Differences Between Men and Women (What? There are differences?)

Image: Ambro / FreeDigitalPhotos.net

Why yes there are!  Especially in this household.  The differences are often not plain to see – but sometimes, every once in a while, there they are glaring back at you.  This week was a week where differences came through for us.  I think it was amplified by the fact that we were in the same space a lot of the time (which we *NEWS FLASH* aren’t always!  Gasp!)

I’ve already laid out in detail how my hubby is a perfectionist.  This is a great asset to have.  I am not one.  I can’t think like a perfectionist, and no matter how hard I’ve tried, I can’t be a perfectionist.  I go around the house and clean, he goes around and makes it better.  It works pretty good for us.
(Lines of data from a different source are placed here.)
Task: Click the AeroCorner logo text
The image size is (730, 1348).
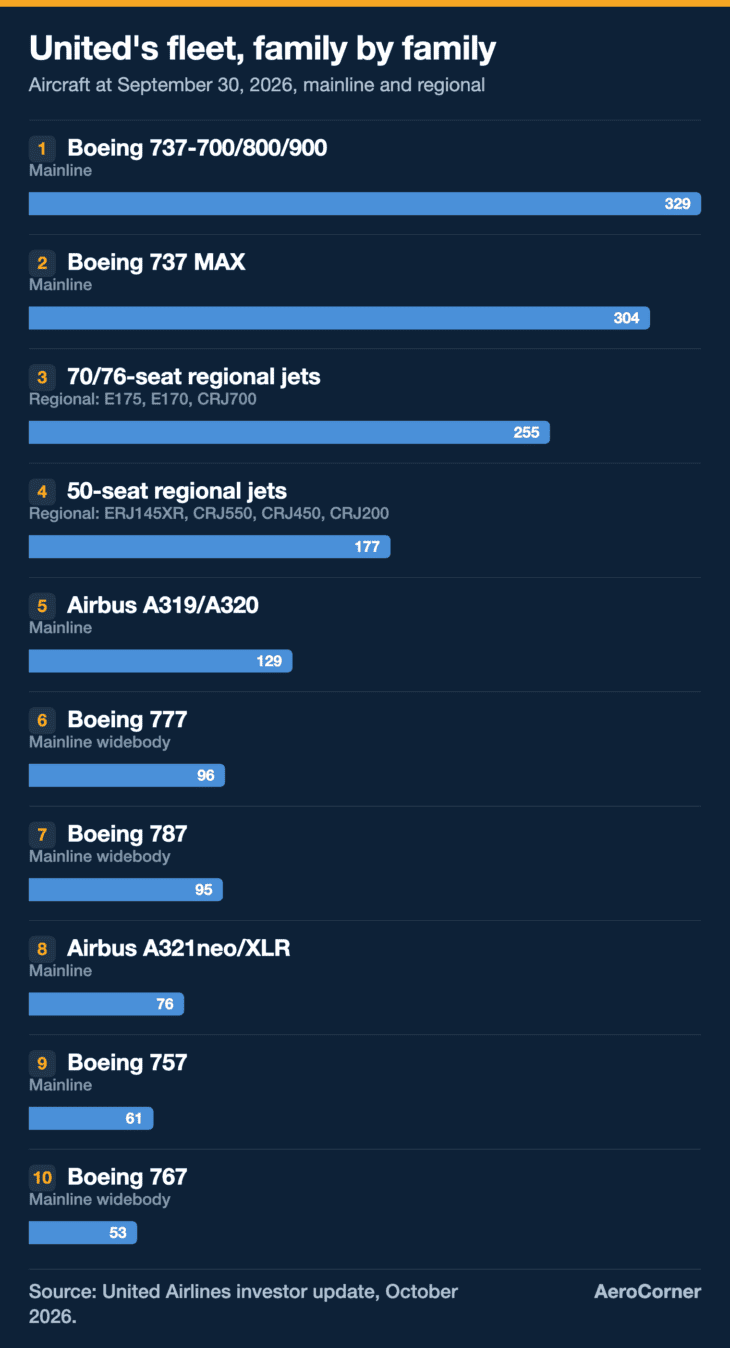Action: (x=648, y=1291)
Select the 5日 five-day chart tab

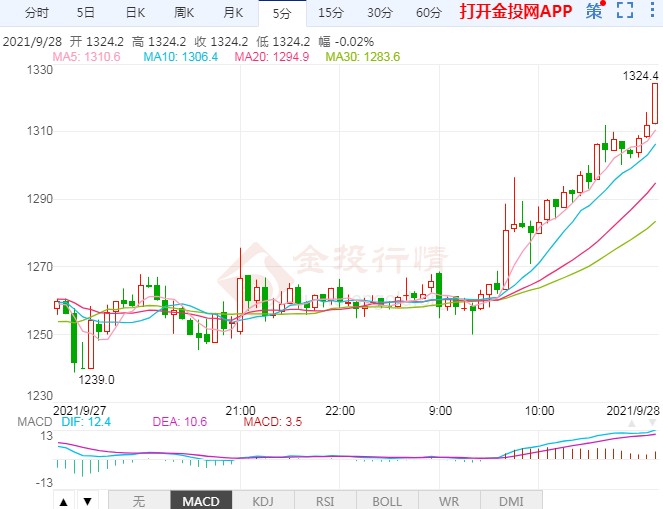pos(86,13)
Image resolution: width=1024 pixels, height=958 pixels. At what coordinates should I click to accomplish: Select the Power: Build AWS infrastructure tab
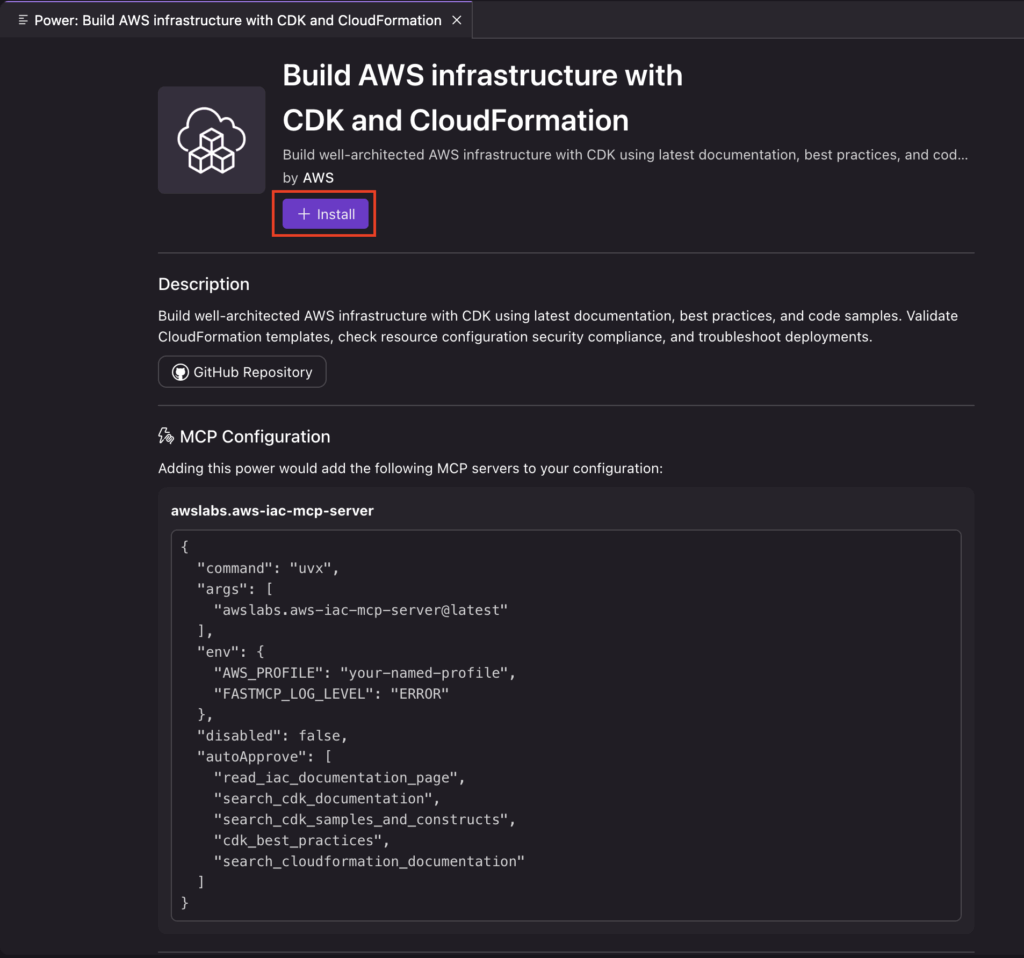(x=237, y=20)
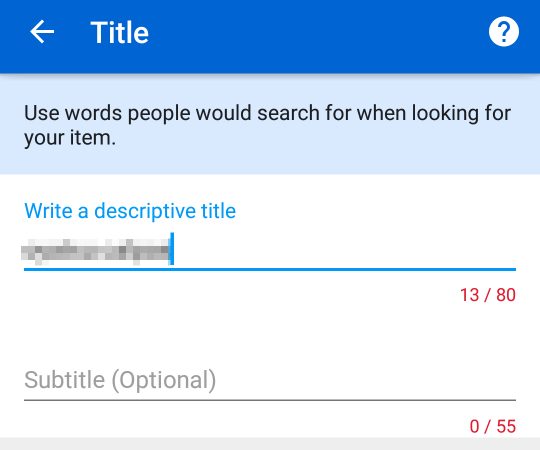540x450 pixels.
Task: Tap the Write a descriptive title label
Action: [130, 211]
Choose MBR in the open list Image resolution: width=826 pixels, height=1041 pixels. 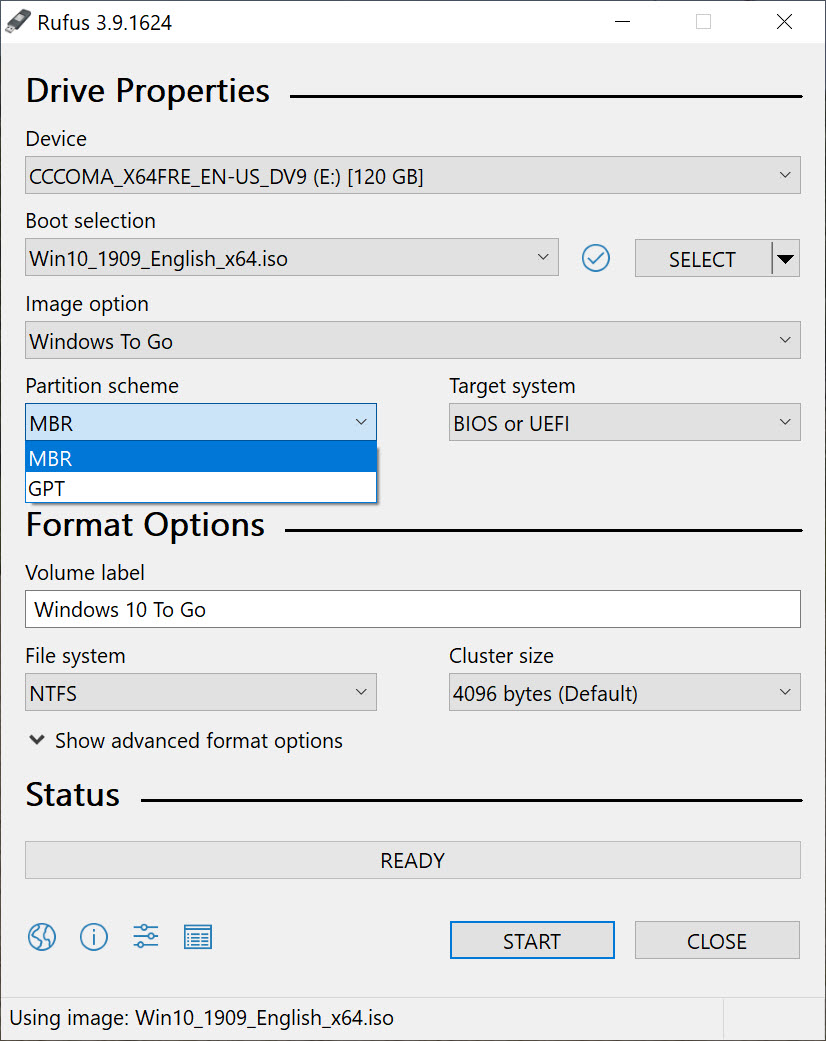click(x=201, y=457)
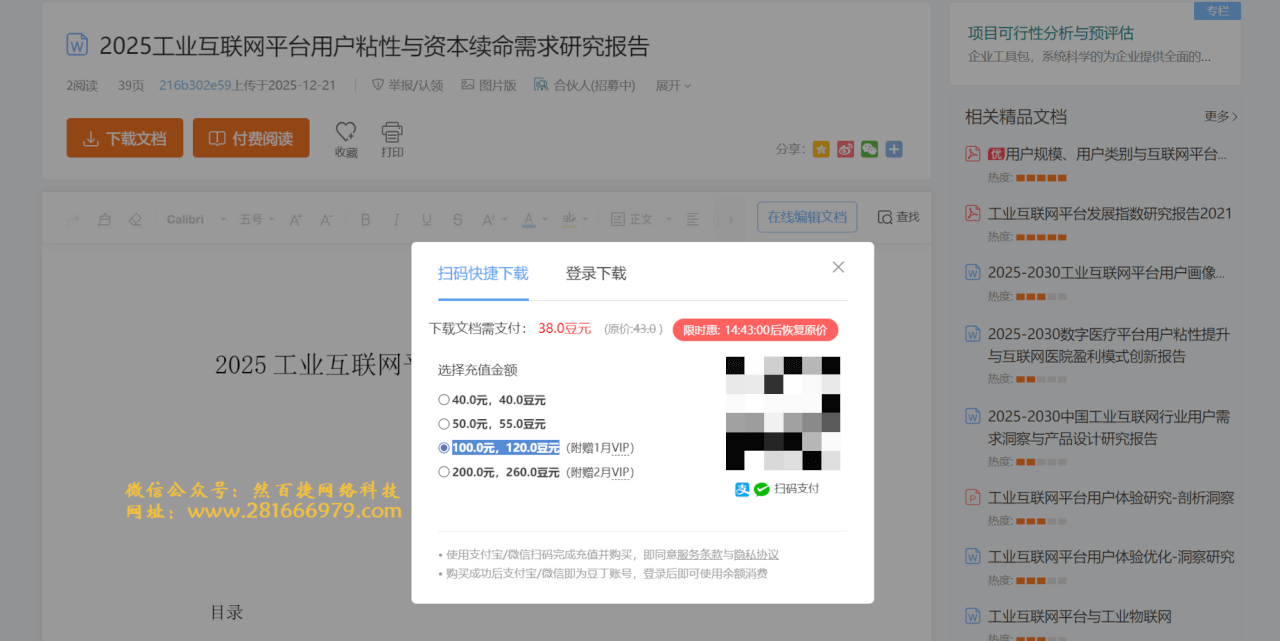Open the 五号 font size dropdown
Screen dimensions: 1280x641
click(255, 218)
My hubby is claustrophobic.  I am not.  He hates being caught in teeny spaces, hates being head-locked, and hates that moment when his head gets caught in a turtleneck sweater before it pops through.  This is the reason why I cannot for the life of me understand one of our main differences.  I wake up in the morning and throw open the curtains to greet the day! (And I’m not even a morning person!)  I open Poppet’s curtains and point out the flowers in her window.  I go downstairs and open the blinds in the living room and kitchen.  I open the front door and latch the storm door.  Hubby………well, if I blink I walk back into a deep, dark, cave of a living room with all the lights off, the front door shut, and the kitchen blinds returned to their state of repose.  I don’t know how he does it so fast, but there I am, in darkness again!  He calls it privacy.  I call it seclusion.  I thought he was claustrophobic?  It’s not like we live in a large place full of open concept spaces.  I find it gloomy, he finds it cozy.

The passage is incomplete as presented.